**EXERCISE PROMPT:** Copy each of the records exactly.

--- INPUT FOR THIS TASK Enclosed Below ---

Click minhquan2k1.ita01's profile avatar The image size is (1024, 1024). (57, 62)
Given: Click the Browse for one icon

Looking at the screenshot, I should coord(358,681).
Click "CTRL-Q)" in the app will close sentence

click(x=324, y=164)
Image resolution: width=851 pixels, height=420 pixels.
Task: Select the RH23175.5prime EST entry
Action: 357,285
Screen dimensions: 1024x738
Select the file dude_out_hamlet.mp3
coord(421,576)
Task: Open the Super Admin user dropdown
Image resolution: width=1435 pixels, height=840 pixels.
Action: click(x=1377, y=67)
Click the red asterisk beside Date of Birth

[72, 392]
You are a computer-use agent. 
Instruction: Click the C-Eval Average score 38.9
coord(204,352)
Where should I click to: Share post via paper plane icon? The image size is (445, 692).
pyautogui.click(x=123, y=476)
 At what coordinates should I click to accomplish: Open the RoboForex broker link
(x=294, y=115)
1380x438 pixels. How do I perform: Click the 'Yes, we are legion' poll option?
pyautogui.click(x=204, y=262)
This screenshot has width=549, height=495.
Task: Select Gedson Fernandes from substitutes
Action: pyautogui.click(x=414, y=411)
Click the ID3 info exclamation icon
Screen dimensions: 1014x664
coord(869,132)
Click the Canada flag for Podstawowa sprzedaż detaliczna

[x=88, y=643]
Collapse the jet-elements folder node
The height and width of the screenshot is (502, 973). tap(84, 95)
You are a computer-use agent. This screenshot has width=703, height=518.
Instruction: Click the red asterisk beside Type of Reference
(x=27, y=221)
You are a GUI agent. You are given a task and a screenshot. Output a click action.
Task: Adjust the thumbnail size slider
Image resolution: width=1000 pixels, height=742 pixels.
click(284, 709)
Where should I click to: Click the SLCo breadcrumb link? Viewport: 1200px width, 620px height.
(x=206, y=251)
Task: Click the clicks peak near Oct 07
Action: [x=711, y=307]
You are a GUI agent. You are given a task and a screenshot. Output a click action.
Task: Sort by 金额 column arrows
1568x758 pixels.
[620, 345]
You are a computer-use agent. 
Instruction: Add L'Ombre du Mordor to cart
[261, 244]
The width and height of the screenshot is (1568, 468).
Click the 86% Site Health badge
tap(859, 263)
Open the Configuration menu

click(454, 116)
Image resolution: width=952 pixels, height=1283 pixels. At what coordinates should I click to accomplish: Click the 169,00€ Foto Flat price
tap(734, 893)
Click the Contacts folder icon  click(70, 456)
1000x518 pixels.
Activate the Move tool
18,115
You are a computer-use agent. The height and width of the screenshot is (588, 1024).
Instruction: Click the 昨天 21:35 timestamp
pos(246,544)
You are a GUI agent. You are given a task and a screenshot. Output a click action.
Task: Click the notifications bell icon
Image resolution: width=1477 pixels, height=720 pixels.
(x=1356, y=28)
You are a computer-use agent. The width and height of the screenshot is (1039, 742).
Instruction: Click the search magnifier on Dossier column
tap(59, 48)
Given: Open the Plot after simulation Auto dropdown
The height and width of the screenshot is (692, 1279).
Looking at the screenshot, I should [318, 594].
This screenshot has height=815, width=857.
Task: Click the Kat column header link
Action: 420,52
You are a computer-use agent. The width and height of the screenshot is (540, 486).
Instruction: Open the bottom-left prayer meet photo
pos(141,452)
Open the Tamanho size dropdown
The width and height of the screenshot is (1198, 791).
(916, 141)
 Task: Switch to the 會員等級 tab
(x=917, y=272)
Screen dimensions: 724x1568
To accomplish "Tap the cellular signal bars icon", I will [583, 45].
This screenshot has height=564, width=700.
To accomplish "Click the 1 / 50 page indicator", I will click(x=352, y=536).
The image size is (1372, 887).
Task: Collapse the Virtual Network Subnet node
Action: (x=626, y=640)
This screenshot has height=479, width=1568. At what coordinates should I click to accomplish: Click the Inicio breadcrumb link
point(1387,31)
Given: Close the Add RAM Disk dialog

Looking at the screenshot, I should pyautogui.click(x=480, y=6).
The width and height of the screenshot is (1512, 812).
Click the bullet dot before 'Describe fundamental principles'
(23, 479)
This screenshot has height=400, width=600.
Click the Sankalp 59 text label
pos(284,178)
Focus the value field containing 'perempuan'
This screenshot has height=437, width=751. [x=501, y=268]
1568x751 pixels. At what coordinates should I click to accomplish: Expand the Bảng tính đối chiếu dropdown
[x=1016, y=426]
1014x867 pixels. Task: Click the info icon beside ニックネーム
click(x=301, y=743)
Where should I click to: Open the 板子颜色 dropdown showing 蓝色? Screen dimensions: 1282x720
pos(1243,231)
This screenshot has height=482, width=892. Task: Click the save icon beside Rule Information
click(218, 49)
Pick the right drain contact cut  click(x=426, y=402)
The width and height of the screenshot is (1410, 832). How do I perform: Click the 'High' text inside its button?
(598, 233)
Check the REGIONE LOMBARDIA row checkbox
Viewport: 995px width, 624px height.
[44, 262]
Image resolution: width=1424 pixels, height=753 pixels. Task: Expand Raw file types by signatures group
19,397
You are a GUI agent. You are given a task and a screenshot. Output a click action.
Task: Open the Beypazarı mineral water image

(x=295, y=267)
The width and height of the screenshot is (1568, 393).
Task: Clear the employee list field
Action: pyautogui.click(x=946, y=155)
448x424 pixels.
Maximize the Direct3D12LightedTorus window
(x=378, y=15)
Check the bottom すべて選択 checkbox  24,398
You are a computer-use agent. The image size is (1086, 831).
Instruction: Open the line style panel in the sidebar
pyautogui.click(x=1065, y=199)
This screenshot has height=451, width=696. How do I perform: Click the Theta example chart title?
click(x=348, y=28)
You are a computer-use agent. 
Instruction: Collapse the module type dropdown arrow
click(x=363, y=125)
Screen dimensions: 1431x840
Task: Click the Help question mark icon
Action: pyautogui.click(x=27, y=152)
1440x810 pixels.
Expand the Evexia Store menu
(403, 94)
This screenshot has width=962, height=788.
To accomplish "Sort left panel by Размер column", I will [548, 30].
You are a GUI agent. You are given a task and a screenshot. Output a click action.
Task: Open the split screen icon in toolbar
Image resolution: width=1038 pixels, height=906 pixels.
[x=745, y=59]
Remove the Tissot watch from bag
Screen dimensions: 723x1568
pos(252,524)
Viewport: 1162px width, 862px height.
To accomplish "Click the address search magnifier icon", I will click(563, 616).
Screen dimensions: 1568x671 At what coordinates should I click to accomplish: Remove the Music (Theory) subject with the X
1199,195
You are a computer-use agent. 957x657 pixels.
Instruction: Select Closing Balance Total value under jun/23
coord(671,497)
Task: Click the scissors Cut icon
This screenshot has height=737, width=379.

--- End of Enclosed INPUT FOR THIS TASK ---

**EXERCISE ANSWER:**
Click minhquan2k1.ita01's profile avatar The image size is (1024, 1024). (57, 62)
Given: Click the Browse for one icon

Looking at the screenshot, I should coord(358,681).
Click "CTRL-Q)" in the app will close sentence

click(x=324, y=164)
Image resolution: width=851 pixels, height=420 pixels.
Task: Select the RH23175.5prime EST entry
Action: 357,285
Screen dimensions: 1024x738
Select the file dude_out_hamlet.mp3
coord(421,576)
Task: Open the Super Admin user dropdown
Image resolution: width=1435 pixels, height=840 pixels.
Action: click(x=1377, y=67)
Click the red asterisk beside Date of Birth

[72, 392]
You are a computer-use agent. 
Instruction: Click the C-Eval Average score 38.9
coord(204,352)
Where should I click to: Share post via paper plane icon? The image size is (445, 692).
pyautogui.click(x=123, y=476)
 At what coordinates should I click to accomplish: Open the RoboForex broker link
(x=294, y=115)
1380x438 pixels. How do I perform: Click the 'Yes, we are legion' poll option?
pyautogui.click(x=204, y=262)
This screenshot has width=549, height=495.
Task: Select Gedson Fernandes from substitutes
Action: pyautogui.click(x=414, y=411)
Click the ID3 info exclamation icon
Screen dimensions: 1014x664
coord(869,132)
Click the Canada flag for Podstawowa sprzedaż detaliczna

[x=88, y=643]
Collapse the jet-elements folder node
The height and width of the screenshot is (502, 973). tap(84, 95)
You are a computer-use agent. This screenshot has width=703, height=518.
Instruction: Click the red asterisk beside Type of Reference
(x=27, y=221)
You are a GUI agent. You are given a task and a screenshot. Output a click action.
Task: Adjust the thumbnail size slider
Image resolution: width=1000 pixels, height=742 pixels.
click(284, 709)
Where should I click to: Click the SLCo breadcrumb link? Viewport: 1200px width, 620px height.
(x=206, y=251)
Task: Click the clicks peak near Oct 07
Action: [x=711, y=307]
You are a GUI agent. You are given a task and a screenshot. Output a click action.
Task: Sort by 金额 column arrows
1568x758 pixels.
[620, 345]
You are a computer-use agent. 
Instruction: Add L'Ombre du Mordor to cart
[261, 244]
The width and height of the screenshot is (1568, 468).
Click the 86% Site Health badge
tap(859, 263)
Open the Configuration menu

click(454, 116)
Image resolution: width=952 pixels, height=1283 pixels. At what coordinates should I click to accomplish: Click the 169,00€ Foto Flat price
tap(734, 893)
Click the Contacts folder icon  click(70, 456)
1000x518 pixels.
Activate the Move tool
18,115
You are a computer-use agent. The height and width of the screenshot is (588, 1024).
Instruction: Click the 昨天 21:35 timestamp
pos(246,544)
You are a GUI agent. You are given a task and a screenshot. Output a click action.
Task: Click the notifications bell icon
Image resolution: width=1477 pixels, height=720 pixels.
(x=1356, y=28)
You are a computer-use agent. The width and height of the screenshot is (1039, 742).
Instruction: Click the search magnifier on Dossier column
tap(59, 48)
Given: Open the Plot after simulation Auto dropdown
The height and width of the screenshot is (692, 1279).
Looking at the screenshot, I should [318, 594].
This screenshot has height=815, width=857.
Task: Click the Kat column header link
Action: 420,52
You are a computer-use agent. The width and height of the screenshot is (540, 486).
Instruction: Open the bottom-left prayer meet photo
pos(141,452)
Open the Tamanho size dropdown
The width and height of the screenshot is (1198, 791).
(916, 141)
 Task: Switch to the 會員等級 tab
(x=917, y=272)
Screen dimensions: 724x1568
To accomplish "Tap the cellular signal bars icon", I will [583, 45].
This screenshot has height=564, width=700.
To accomplish "Click the 1 / 50 page indicator", I will click(x=352, y=536).
The image size is (1372, 887).
Task: Collapse the Virtual Network Subnet node
Action: (x=626, y=640)
This screenshot has height=479, width=1568. At what coordinates should I click to accomplish: Click the Inicio breadcrumb link
point(1387,31)
Given: Close the Add RAM Disk dialog

Looking at the screenshot, I should pyautogui.click(x=480, y=6).
The width and height of the screenshot is (1512, 812).
Click the bullet dot before 'Describe fundamental principles'
(23, 479)
This screenshot has height=400, width=600.
Click the Sankalp 59 text label
pos(284,178)
Focus the value field containing 'perempuan'
This screenshot has height=437, width=751. [x=501, y=268]
1568x751 pixels. At what coordinates should I click to accomplish: Expand the Bảng tính đối chiếu dropdown
[x=1016, y=426]
1014x867 pixels. Task: Click the info icon beside ニックネーム
click(x=301, y=743)
Where should I click to: Open the 板子颜色 dropdown showing 蓝色? Screen dimensions: 1282x720
pos(1243,231)
This screenshot has height=482, width=892. Task: Click the save icon beside Rule Information
click(218, 49)
Pick the right drain contact cut  click(x=426, y=402)
The width and height of the screenshot is (1410, 832). How do I perform: Click the 'High' text inside its button?
(598, 233)
Check the REGIONE LOMBARDIA row checkbox
Viewport: 995px width, 624px height.
[44, 262]
Image resolution: width=1424 pixels, height=753 pixels. Task: Expand Raw file types by signatures group
19,397
You are a GUI agent. You are given a task and a screenshot. Output a click action.
Task: Open the Beypazarı mineral water image

(x=295, y=267)
The width and height of the screenshot is (1568, 393).
Task: Clear the employee list field
Action: pyautogui.click(x=946, y=155)
448x424 pixels.
Maximize the Direct3D12LightedTorus window
(x=378, y=15)
Check the bottom すべて選択 checkbox  24,398
You are a computer-use agent. The image size is (1086, 831).
Instruction: Open the line style panel in the sidebar
pyautogui.click(x=1065, y=199)
This screenshot has height=451, width=696. How do I perform: Click the Theta example chart title?
click(x=348, y=28)
You are a computer-use agent. 
Instruction: Collapse the module type dropdown arrow
click(x=363, y=125)
Screen dimensions: 1431x840
Task: Click the Help question mark icon
Action: pyautogui.click(x=27, y=152)
1440x810 pixels.
Expand the Evexia Store menu
(403, 94)
This screenshot has width=962, height=788.
To accomplish "Sort left panel by Размер column", I will [548, 30].
You are a GUI agent. You are given a task and a screenshot. Output a click action.
Task: Open the split screen icon in toolbar
Image resolution: width=1038 pixels, height=906 pixels.
[x=745, y=59]
Remove the Tissot watch from bag
Screen dimensions: 723x1568
pos(252,524)
Viewport: 1162px width, 862px height.
To accomplish "Click the address search magnifier icon", I will click(563, 616).
Screen dimensions: 1568x671 At what coordinates should I click to accomplish: Remove the Music (Theory) subject with the X
1199,195
You are a computer-use agent. 957x657 pixels.
Instruction: Select Closing Balance Total value under jun/23
coord(671,497)
Task: Click the scissors Cut icon
This screenshot has height=737, width=379.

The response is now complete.